И какой же русский не любит быстрой езды? Его ли душе, стремящейся закружиться, загуляться, сказать иногда: “чорт побери всё!” его ли душе не любить ее? Ее ли не любить, когда в ней слышится что-то восторженно-чудное? Кажись, неведомая сила подхватила тебя на крыло к себе, и сам летишь, и всё летит…

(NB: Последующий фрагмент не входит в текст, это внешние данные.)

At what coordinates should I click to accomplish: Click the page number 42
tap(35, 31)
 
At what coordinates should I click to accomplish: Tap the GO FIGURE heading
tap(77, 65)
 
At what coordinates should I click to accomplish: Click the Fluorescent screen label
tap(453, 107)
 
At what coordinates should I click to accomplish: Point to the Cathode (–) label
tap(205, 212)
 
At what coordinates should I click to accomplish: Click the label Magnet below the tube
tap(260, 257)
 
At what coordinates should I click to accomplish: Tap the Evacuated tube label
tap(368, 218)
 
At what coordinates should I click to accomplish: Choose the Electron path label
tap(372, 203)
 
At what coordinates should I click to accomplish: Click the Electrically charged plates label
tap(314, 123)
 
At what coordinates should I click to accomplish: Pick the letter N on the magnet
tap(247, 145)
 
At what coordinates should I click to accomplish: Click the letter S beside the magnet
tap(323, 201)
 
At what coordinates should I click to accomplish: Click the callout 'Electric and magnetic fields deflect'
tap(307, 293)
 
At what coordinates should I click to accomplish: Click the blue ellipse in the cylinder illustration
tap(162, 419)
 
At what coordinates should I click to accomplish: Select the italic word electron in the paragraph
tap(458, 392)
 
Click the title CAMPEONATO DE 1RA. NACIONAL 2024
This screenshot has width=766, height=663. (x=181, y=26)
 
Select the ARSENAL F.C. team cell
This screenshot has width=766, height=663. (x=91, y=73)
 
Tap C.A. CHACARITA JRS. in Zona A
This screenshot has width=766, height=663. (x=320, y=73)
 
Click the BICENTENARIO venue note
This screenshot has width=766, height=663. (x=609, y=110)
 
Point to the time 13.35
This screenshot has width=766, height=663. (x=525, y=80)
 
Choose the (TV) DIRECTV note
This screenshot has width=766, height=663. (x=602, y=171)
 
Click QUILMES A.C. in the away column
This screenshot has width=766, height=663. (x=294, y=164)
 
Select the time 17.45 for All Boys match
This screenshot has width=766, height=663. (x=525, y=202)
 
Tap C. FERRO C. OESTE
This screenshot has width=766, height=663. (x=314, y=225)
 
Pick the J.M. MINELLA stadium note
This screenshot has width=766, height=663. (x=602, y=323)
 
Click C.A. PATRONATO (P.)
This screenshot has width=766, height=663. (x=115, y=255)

Слышите музыку “Ревизора”? Слышите сотрясение смеха в этом описании быстрой езды? И всё летит, и сам летишь… Смех у Гоголя – такое же восторженно-чудное состояние, не дающее жизни застыть, душе остановиться, опрокидывающее законы всемирного тяготения, сулящее простор и свободу. Смех – это исчезновение материи. Смеясь, мы не просто трясемся, но и, бывает, летим, уносимся, выскакиваем из тела, испаряемся и, может быть даже, на время расстаемся с душой. “…Что-то страшное заключено в сем быстром мельканьи, где не успевает означиться пропадающий предмет…” Но и блаженное также. Смех у Гоголя это духовное опьянение, которого так жаждет русская земля.
У нас у всех много иронии. Она видна в наших пословицах и песнях, и, что всего изумительней, часто там, где видимо страждет душа и не расположена вовсе к веселости. Глубина этой самобытной иронии еще перед нами не разоблачилась, потому что, воспитываясь всеми европейскими воспитаньями, мы и тут отдалились от родного корня. Наклонность к иронии, однако ж, удержалась, хотя и не в той форме. Трудно найти русского человека, в котором бы не соединялось, вместе с уменьем пред чем-нибудь истинно возблагоговеть, свойство – над чем-нибудь истинно посмеяться. Все наши поэты заключали в себе это свойство.
Всё смеется у нас одно над другим, и есть уже внутри самой земли нашей что-то смеющееся над всем равно, над стариной и над новизной, и благоговеющее только пред одним нестареющим и вечным.
Всё это он утверждал в “Выбранных местах из переписки с друзьями”, докапываясь до корня, до сути – “В чем же, наконец, существо русской поэзии и в чем ее особенность” (1846). Уже ничто не влекло его в эту пору назад, к комическому искусству, и смех давно остыл в его душе. Гоголь был мертв. И все-таки не мог он, разбираясь в вещах окончательно, не попытаться выявить смех в максимальном его значении, подведя к самому дальнему берегу и барьеру “вечного и нестареющего” и привязав к самому глубокому и драгоценному корню – родного народа, русской земли. Тот народ и земля, напомним, для Гоголя тогда составляли последнюю и единственную крепость дела Божьего на земле, служили прообразом небесной отчизны. И вот в недрах этой крепости, в глубине богоизбранного племени, он углядел смех и не побоялся сказать об этом в полный голос. Значит, смех означает для Гоголя и для всей России действительно что-то огромное, если не самое главное. Значит, смех – это сердце наше?.. Да, он поставил предел смеху и уравновесил его столь же исконным нашим свойством – “уменьем пред чем-нибудь истинно возблагоговеть”. Пред чем? Пред вечным и нестареющим? Но что здесь вечно и что не стареет на земле?..
Говоря по правде, с благоговением дело темное. Это еще надо доказать, подождать. Это еще неизвестно… Дай-то Бог!.. Будем надеяться… Но от смеха-то нам во всяком случае уже не отвертеться, когда Гоголь в такую пору так о нем пропечатал. Монахом, аскетом, ткнул нас лицом – в смех. Душа замирает…
И всё же предел, положенный смеху, был выбран им не по соображениям только законности, осторожности и надежды, что Россия еще себя покажет. Небо – естественная граница смеха. Не потому, что над небом смеяться нельзя, запрещено (над чем не посмеется русский человек? и где у него границы дозволенного?). А потому, что там, где нет материи, нечего отряхать и нечему исчезать. Если небо – сама полнота, сама высота, сама свобода (и, может быть, сам смех), что там делать нашему смеху? Только – устремляться туда. В смехе мы срываемся с места – к небу.